Asian Coconut Fish Chowder
Coconut milk adds a soft, nutty taste to this Asian fish chowder, while also thickening it. When cooking with coconut milk or cream, don't let the liquid boil or it may curdle or separate.
- Servings: 6
Source: Martha Stewart Living, February 2003
- 1 tablespoon unsalted butter
- 1 small onion, cut into very thin wedges
- 2 garlic cloves, finely chopped
- 4 fresh or frozen kaffir lime leaves
- 2 cups homemade or frozen fish stock
- 6 ounces baby potatoes, cut into 1/2-inch chunks
- 2 stalks celery, thinly sliced on the bias
- 1/4 pound green beans, stem ends trimmed, cut into 1 1/2-inch lengths
- 1 one-inch piece fresh ginger, peeled and finely julienned (about 2 tablespoons)

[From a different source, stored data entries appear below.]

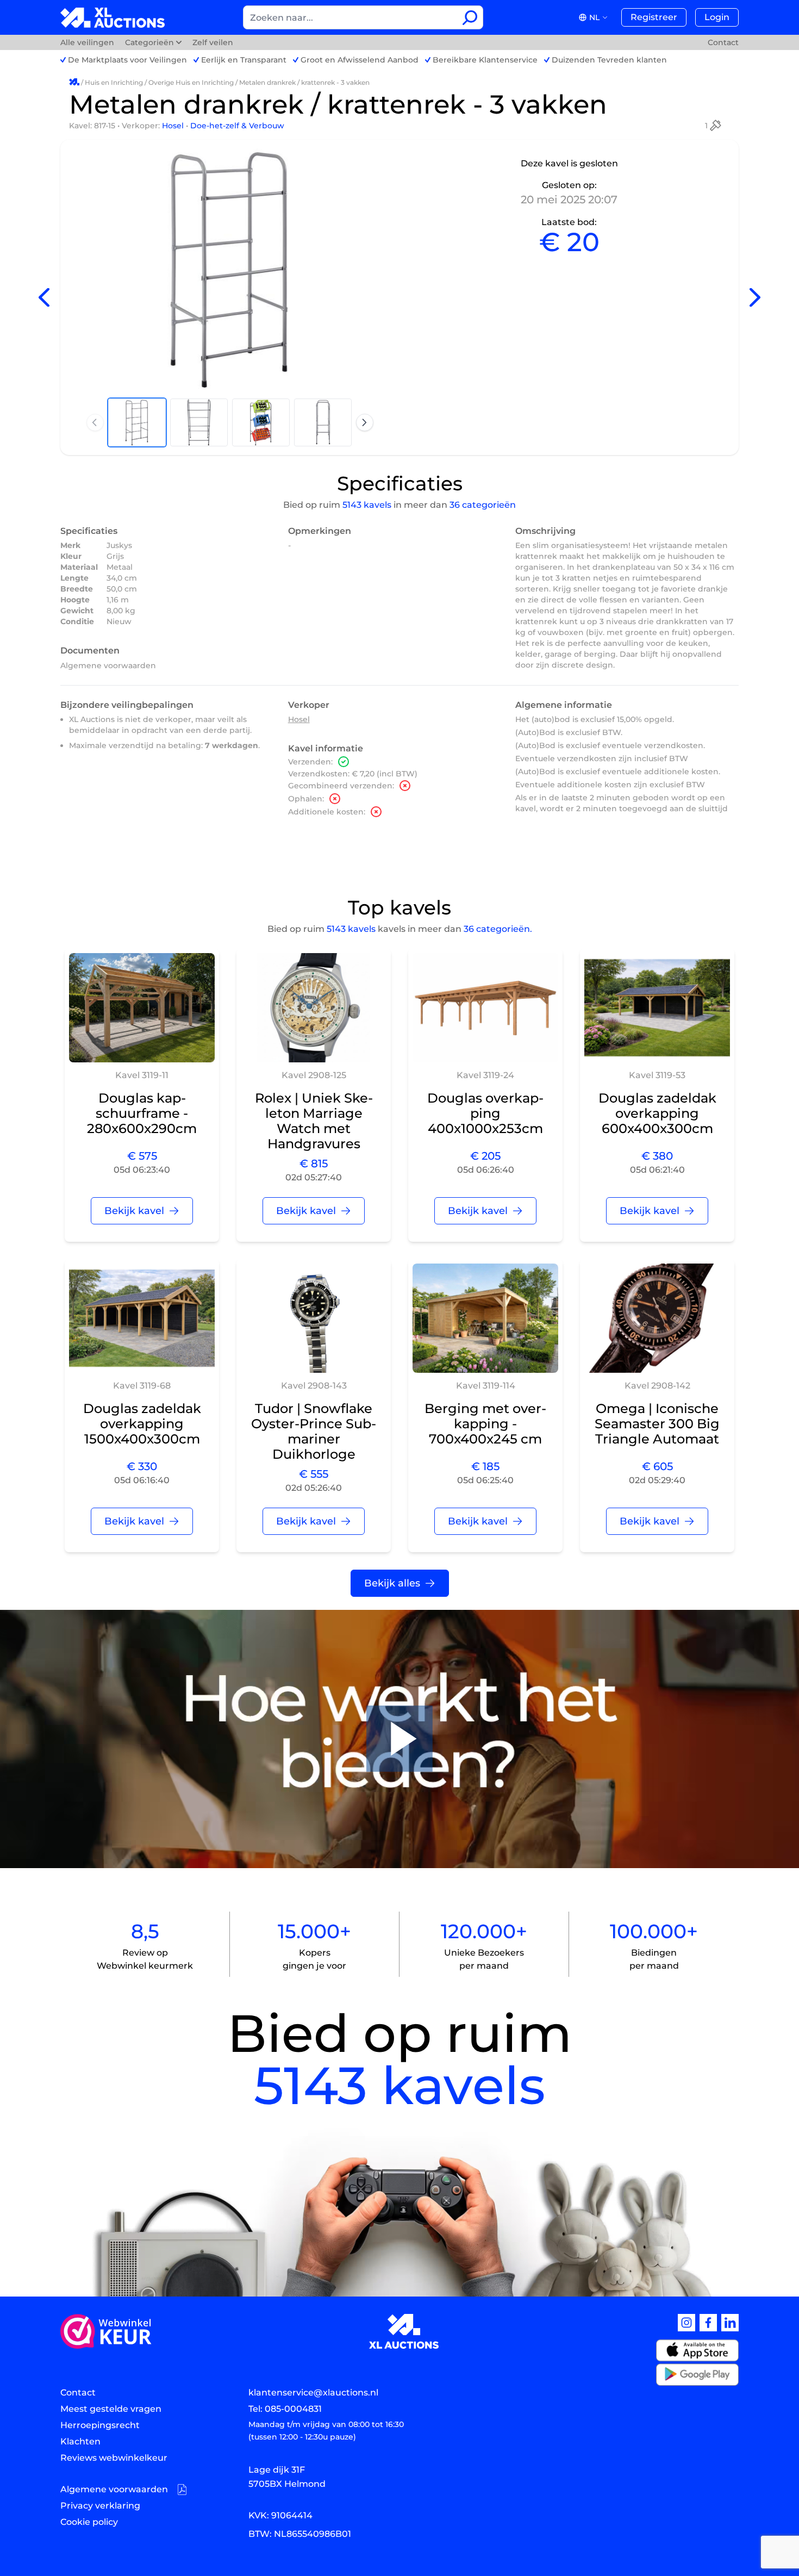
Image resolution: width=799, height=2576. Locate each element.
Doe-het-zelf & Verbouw (237, 125)
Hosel (174, 125)
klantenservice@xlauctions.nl (313, 2392)
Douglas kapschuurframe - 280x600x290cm (142, 1113)
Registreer (654, 17)
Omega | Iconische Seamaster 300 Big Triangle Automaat (657, 1424)
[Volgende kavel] (755, 297)
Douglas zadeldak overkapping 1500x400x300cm (142, 1424)
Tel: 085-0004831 (285, 2409)
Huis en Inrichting (114, 82)
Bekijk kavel (134, 1211)
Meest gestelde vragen (110, 2409)
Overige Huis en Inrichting (191, 82)
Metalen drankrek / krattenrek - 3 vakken (304, 82)
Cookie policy (89, 2522)
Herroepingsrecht (100, 2425)
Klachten (80, 2441)
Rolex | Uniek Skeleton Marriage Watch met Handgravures (314, 1121)
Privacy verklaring (100, 2505)
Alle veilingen (88, 42)
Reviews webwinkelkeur (113, 2458)
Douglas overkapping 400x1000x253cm (485, 1113)
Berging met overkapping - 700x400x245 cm (485, 1424)
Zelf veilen (212, 42)
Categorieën (149, 42)
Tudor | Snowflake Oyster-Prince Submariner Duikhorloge (313, 1431)
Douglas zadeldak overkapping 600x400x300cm (657, 1113)
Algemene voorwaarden (108, 665)
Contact (723, 42)
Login (716, 17)
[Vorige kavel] (44, 297)
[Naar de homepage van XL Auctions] (112, 18)
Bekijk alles (392, 1583)
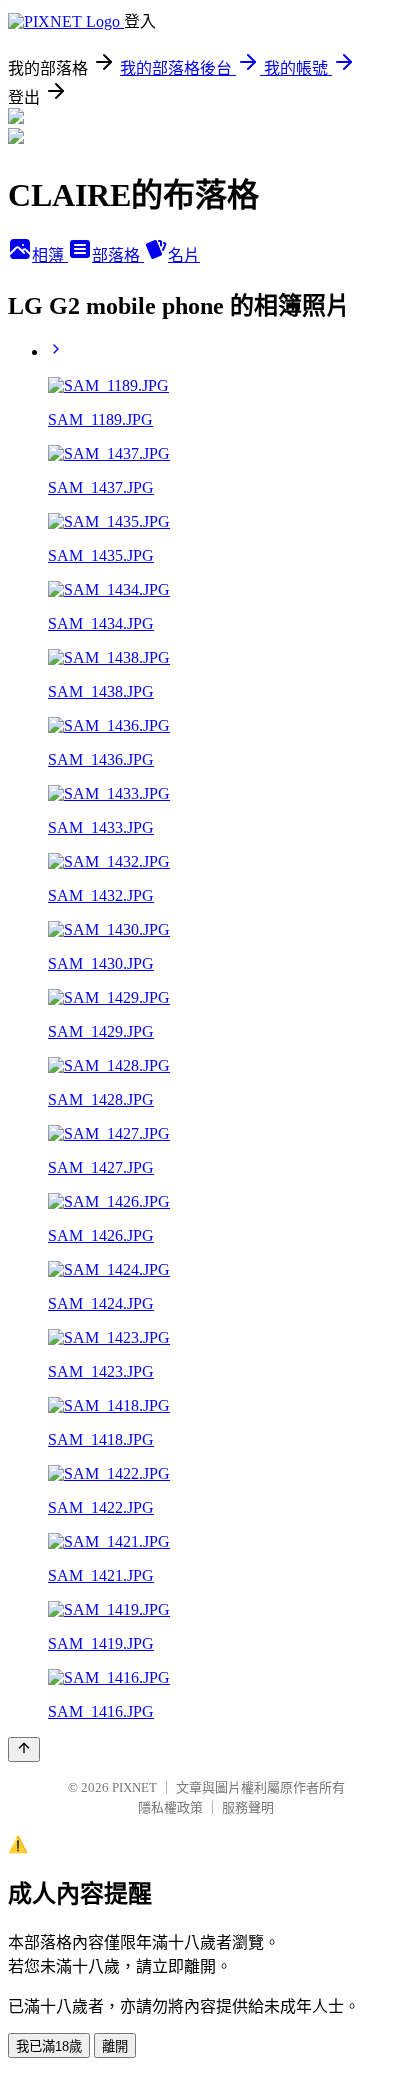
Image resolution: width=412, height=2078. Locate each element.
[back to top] (24, 1749)
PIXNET (134, 1787)
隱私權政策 (170, 1807)
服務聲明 (248, 1807)
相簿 (50, 255)
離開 (115, 2046)
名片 (184, 255)
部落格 (118, 255)
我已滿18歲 (49, 2046)
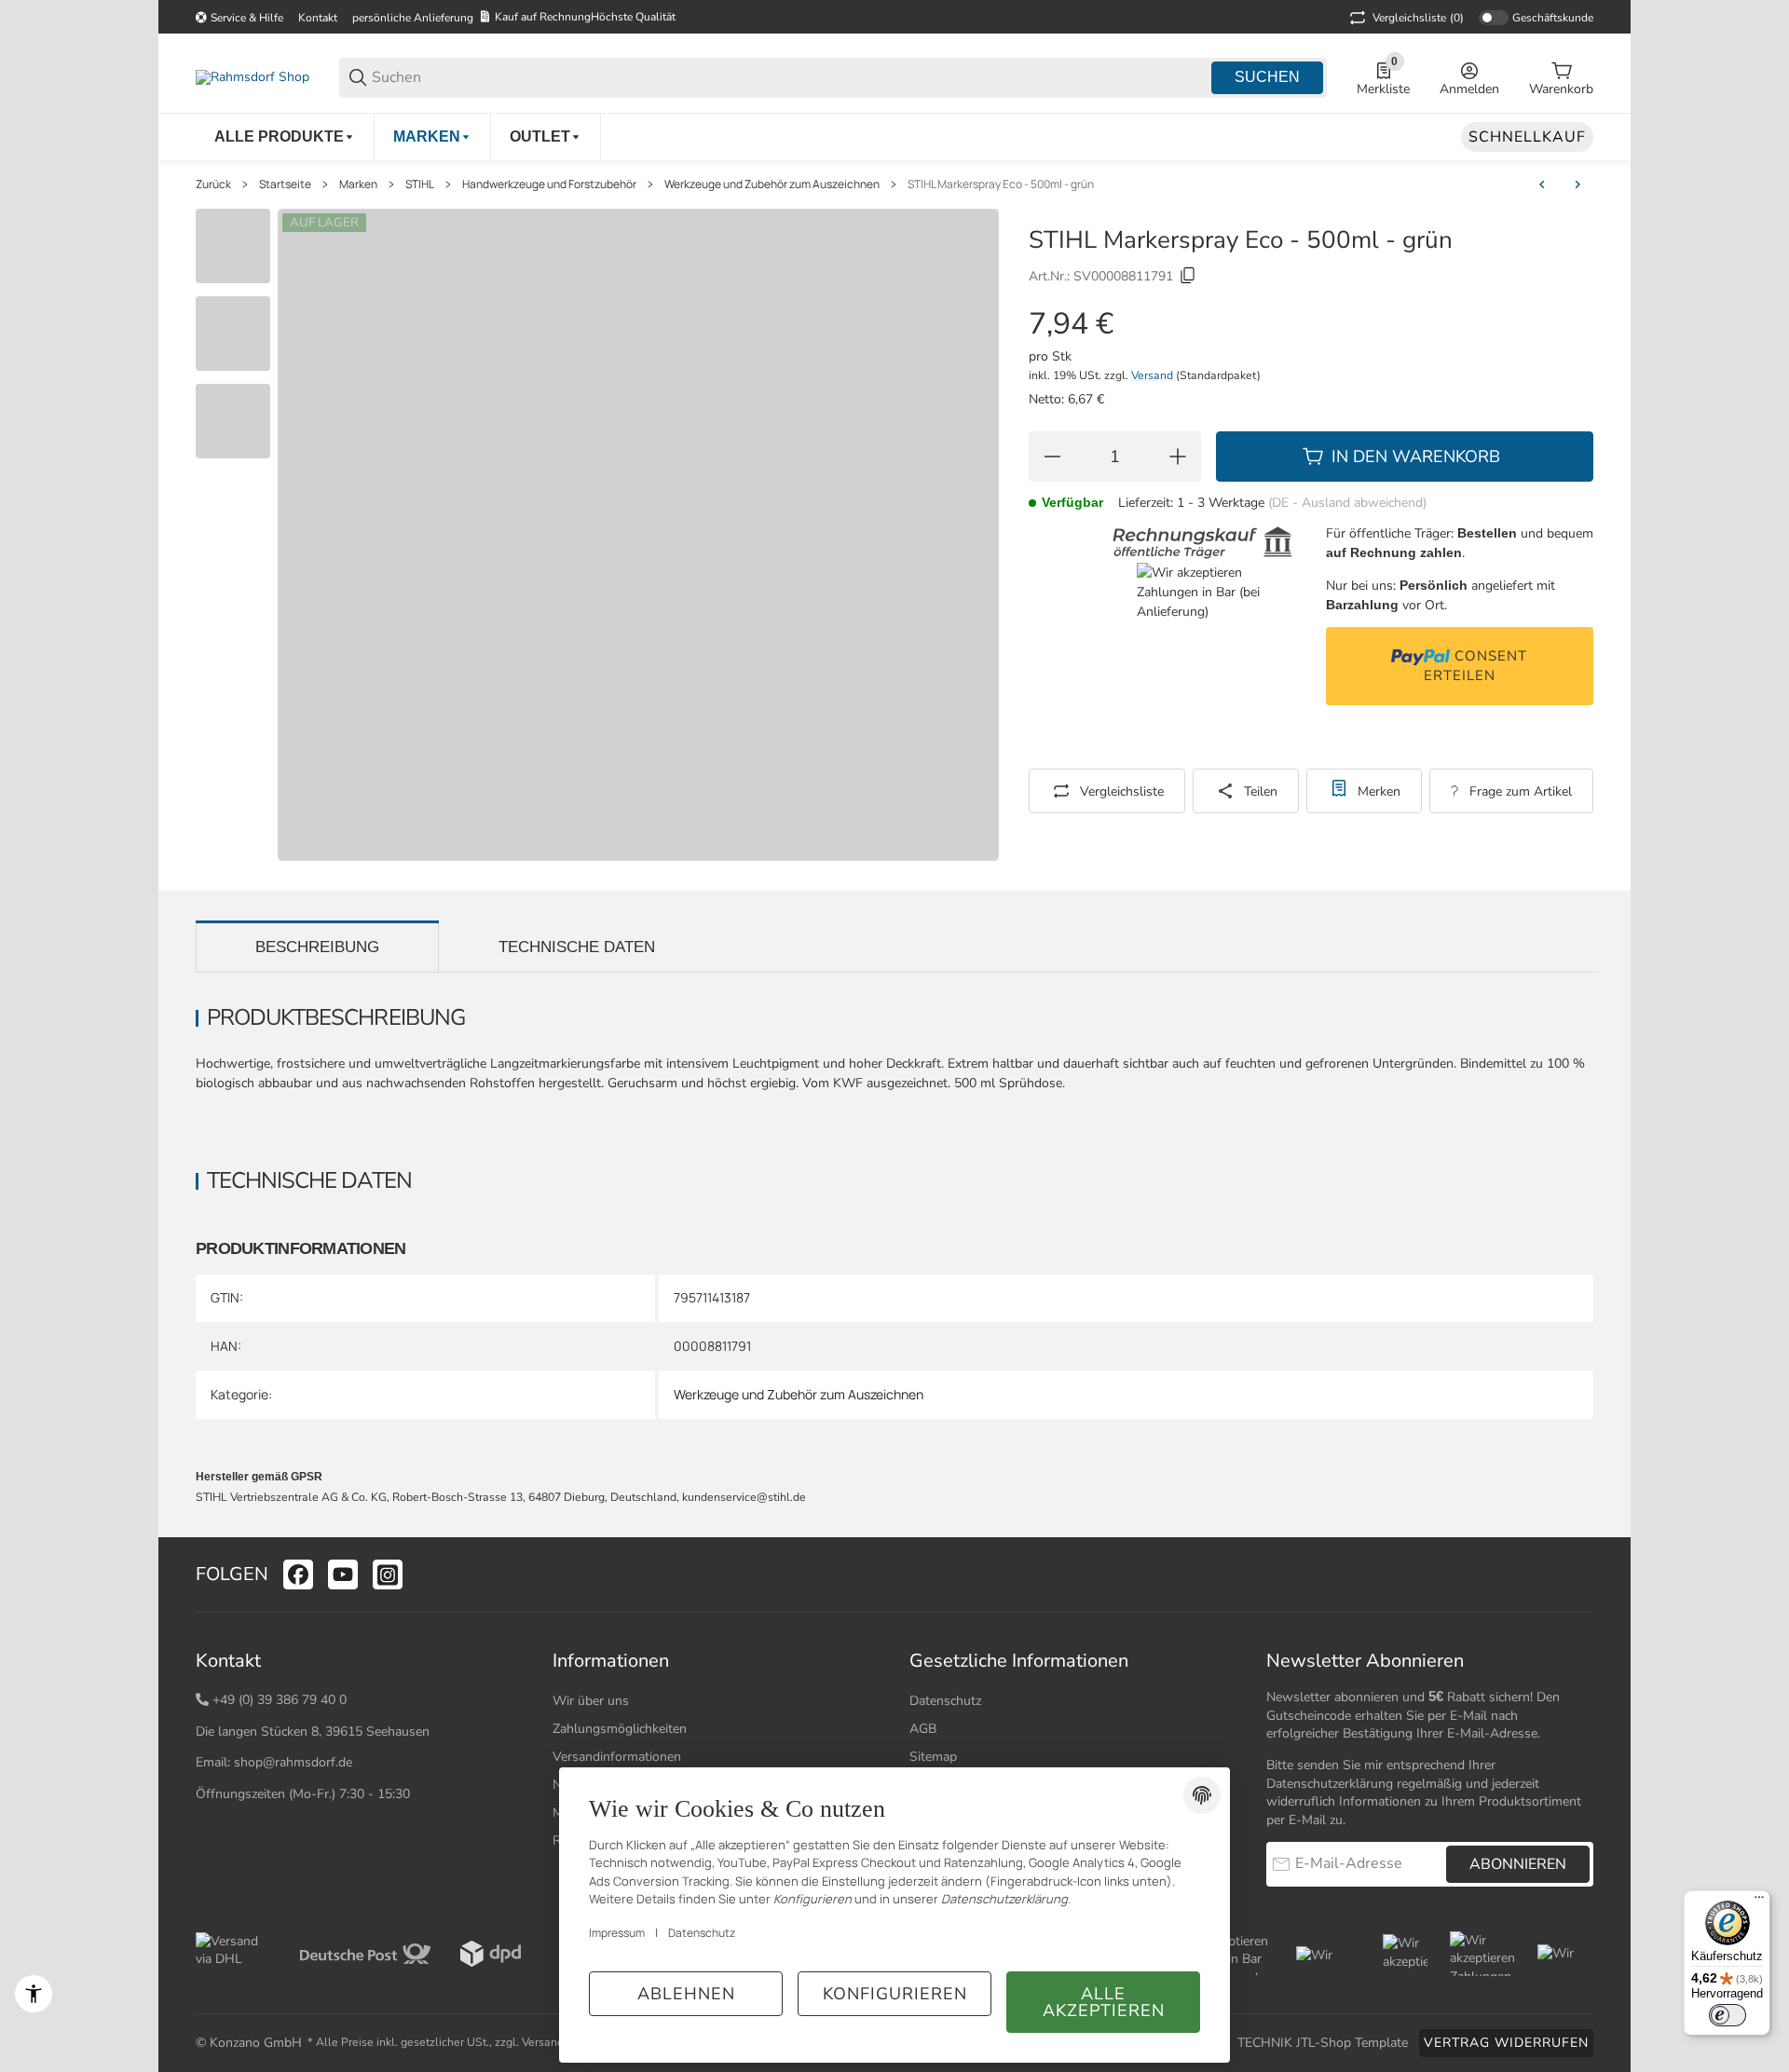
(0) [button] (1418, 17)
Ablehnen (686, 1994)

- 3 cups unsweetened coconut milk
- 1 pound cod fillets, cut into large chunks
- Coarse salt and freshly ground pepper
- 1/2 bunch fresh chives, cut into 1 1/2-inch lengths, for garnish
- 6 tablespoons freshly grated or desiccated coconut, for garnish
Heat butter in a large saucepan or small stockpot over medium heat. Add onion, and cook, stirring occasionally, until translucent, 3 to 4 minutes. Add garlic and lime leaves; cook 1 minute. Add fish stock, potatoes, celery, green beans, and ginger; bring to a simmer over medium heat. Cook 7 to 9 minutes.
Reduce heat to low. Add coconut milk, and bring almost to a simmer. Add fish; without stirring, simmer until the fish is opaque and vegetables are tender, about 5 minutes. Season with salt and pepper. Ladle the soup into bowls; garnish with chives and coconut. Serve immediately.